Brandão manteve a decisão do Tribunal de Justiça de Mato Grosso do Sul que rejeitou habeas corpus das defesas dos Razuk. O magistrado da corte superior decidiu que ainda estão presentes os riscos à ordem pública, uma vez que, mesmo com a prisão de parte do grupo criminoso na Operação Successione, o mesmo se reorganizou para continuar atuando na prática de crimes.
“O recorrente foi apontado como membro do núcleo principal de complexa organização criminosa, com estabilidade e permanência, divisão de tarefas e movimentação de vultosos valores que, após a prisão de parte do grupo criminoso por ocasião da Operação Successione, reorganizou-se para continuar atuando na prática dos mais diversos crimes, além da contravenção penal do jogo do bicho e executando planos em expansão para outras Unidades da Federação”, diz o ministro sobre Rafael.

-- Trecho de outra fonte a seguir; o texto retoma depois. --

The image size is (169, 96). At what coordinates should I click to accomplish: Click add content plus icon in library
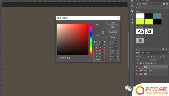click(137, 49)
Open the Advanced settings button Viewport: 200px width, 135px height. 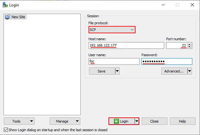(x=174, y=71)
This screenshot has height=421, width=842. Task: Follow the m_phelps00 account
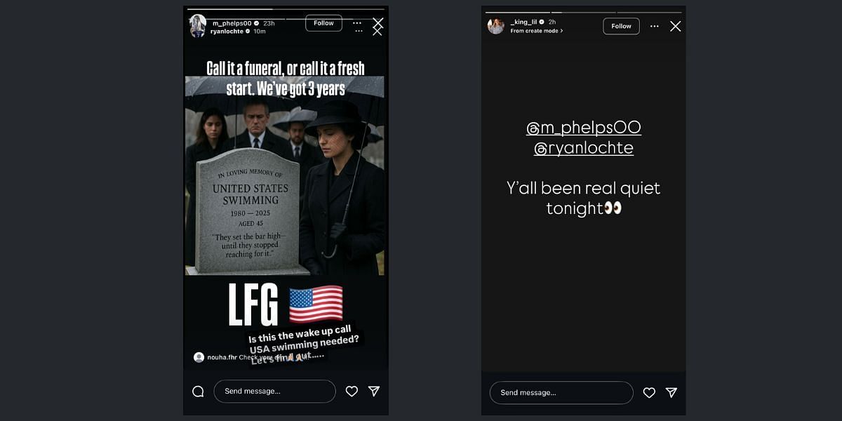click(323, 23)
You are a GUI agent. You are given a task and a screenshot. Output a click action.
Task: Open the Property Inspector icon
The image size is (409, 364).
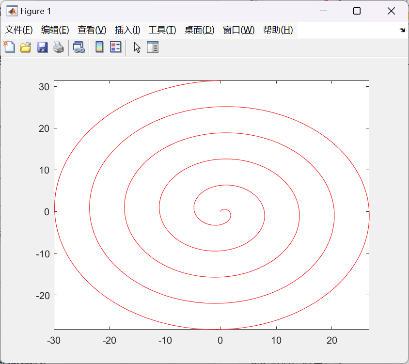[x=153, y=47]
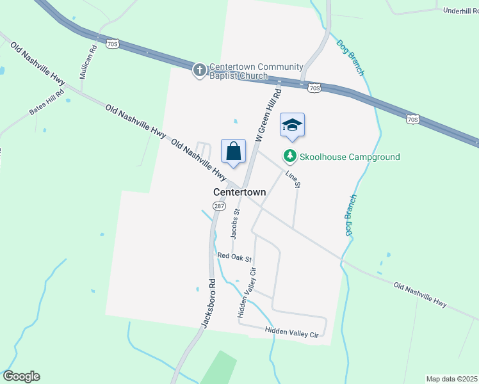Click the 70S shield on the east highway
The height and width of the screenshot is (384, 479).
[412, 119]

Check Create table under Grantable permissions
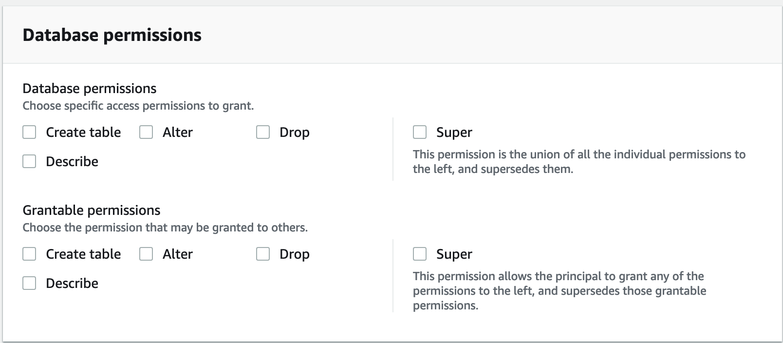29,253
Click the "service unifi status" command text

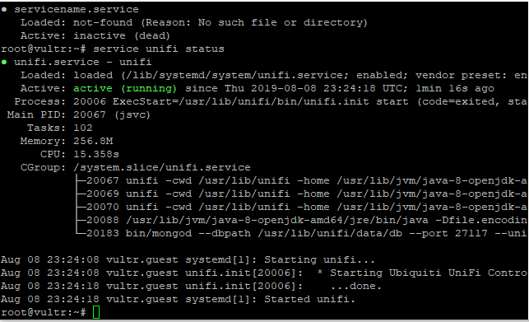pos(159,49)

Brandão diz que o argumento defensivo de ausência de contemporaneidade não se sustenta diante do reconhecimento, pela Justiça de Mato Grosso do Sul, de que os riscos a serem contidos são atuais e derivados da persistência da atuação do grupo criminoso, inclusive com planos de expansão e rearticulação após ações policiais e judiciais anteriores.
Ainda sobre Rafael Razuk, o ministro do STJ deixou de analisar o pedido de prisão domiciliar por questões de saúde devido à necessidade prévia de análise pelas instâncias inferiores, senão estaria suprimindo etapas do trâmite processual.

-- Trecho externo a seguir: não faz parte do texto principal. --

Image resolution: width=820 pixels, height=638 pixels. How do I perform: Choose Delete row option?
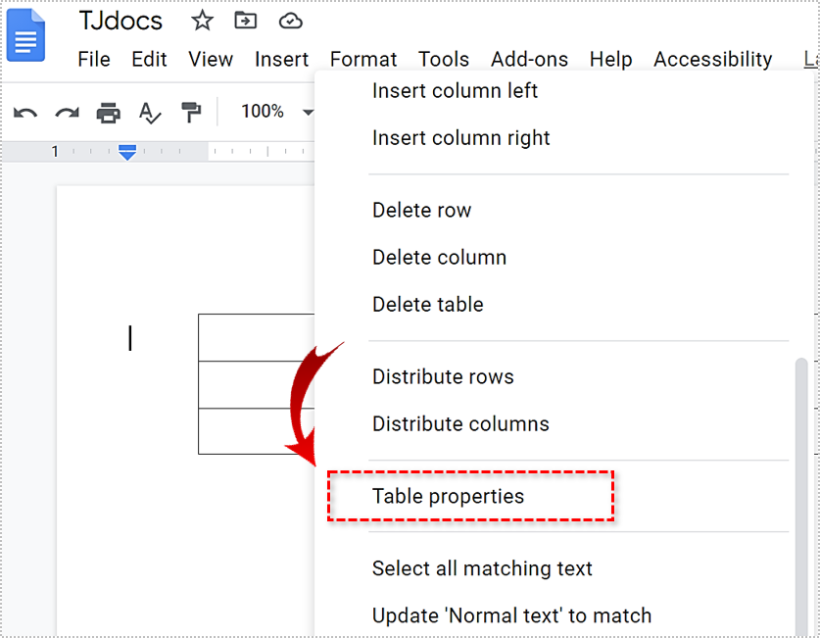421,211
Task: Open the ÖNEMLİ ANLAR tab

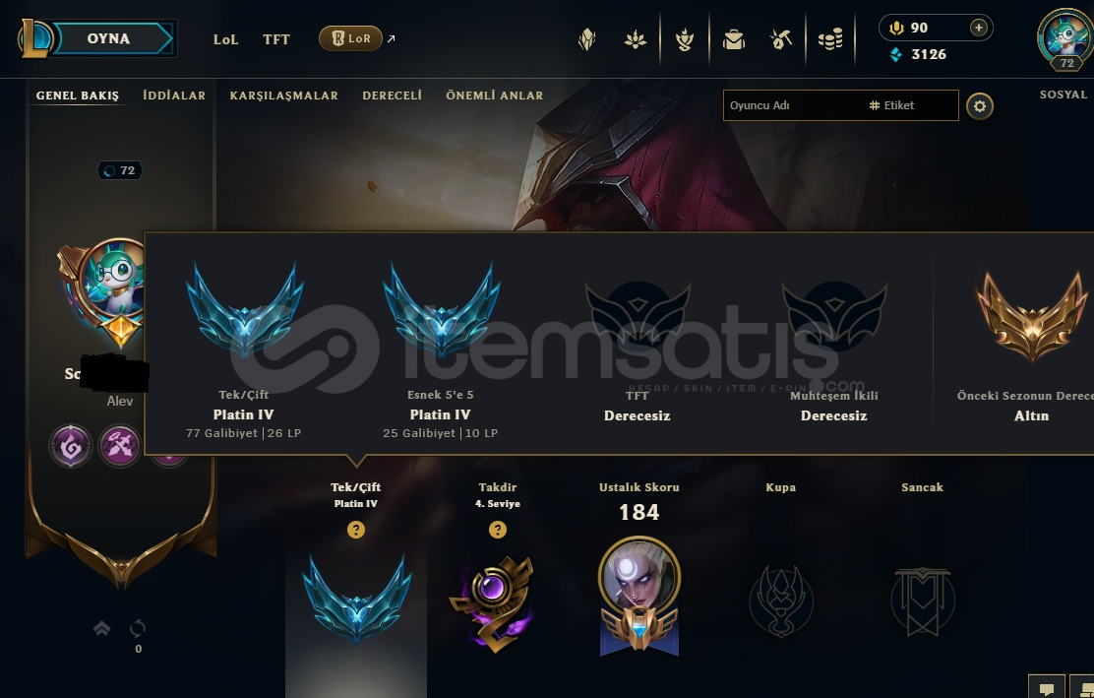Action: (495, 95)
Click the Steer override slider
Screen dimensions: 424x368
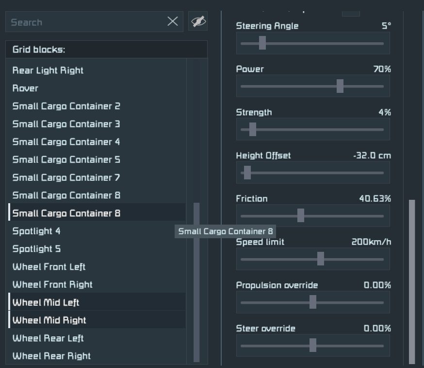[313, 346]
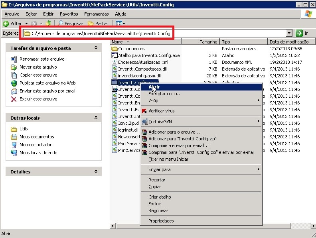This screenshot has height=238, width=316.
Task: Select Propriedades in the context menu
Action: click(161, 221)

O pai, Roberto Razuk, está em prisão domiciliar humanitária por ter mais de 85 anos.
O ministro Carlos Brandão manteve a prisão do patriarca porque a defesa não conseguiu comprovar as razões que a custódia domiciliar inviabiliza o tratamento adequado ao quadro de saúde do idoso.
“Tais circunstâncias, portanto, denotam a adequação da medida, uma vez que sua manutenção, no caso concreto, atende aos pressupostos de razoabilidade e proporcionalidade, inexistindo nos autos qualquer elemento objetivo capaz de infirmar as premissas alcançadas pelas instâncias ordinárias, sem que se faça necessário o inadmissível revolvimento fático-probatório do acervo originário, providência incompatível com a via do recurso ordinário”, relatou o magistrado.
As decisões foram publicadas no Diário Eletrônico do STJ desta segunda-feira, 24 de agosto. Desde 25 de novembro do ano passado, 19 pessoas estão presas acusadas de integrar a organização criminosa comandada pelo ex-deputado estadual Neno Razuk. O outro irmão dele, Jorge Razuk Neto, também está preso.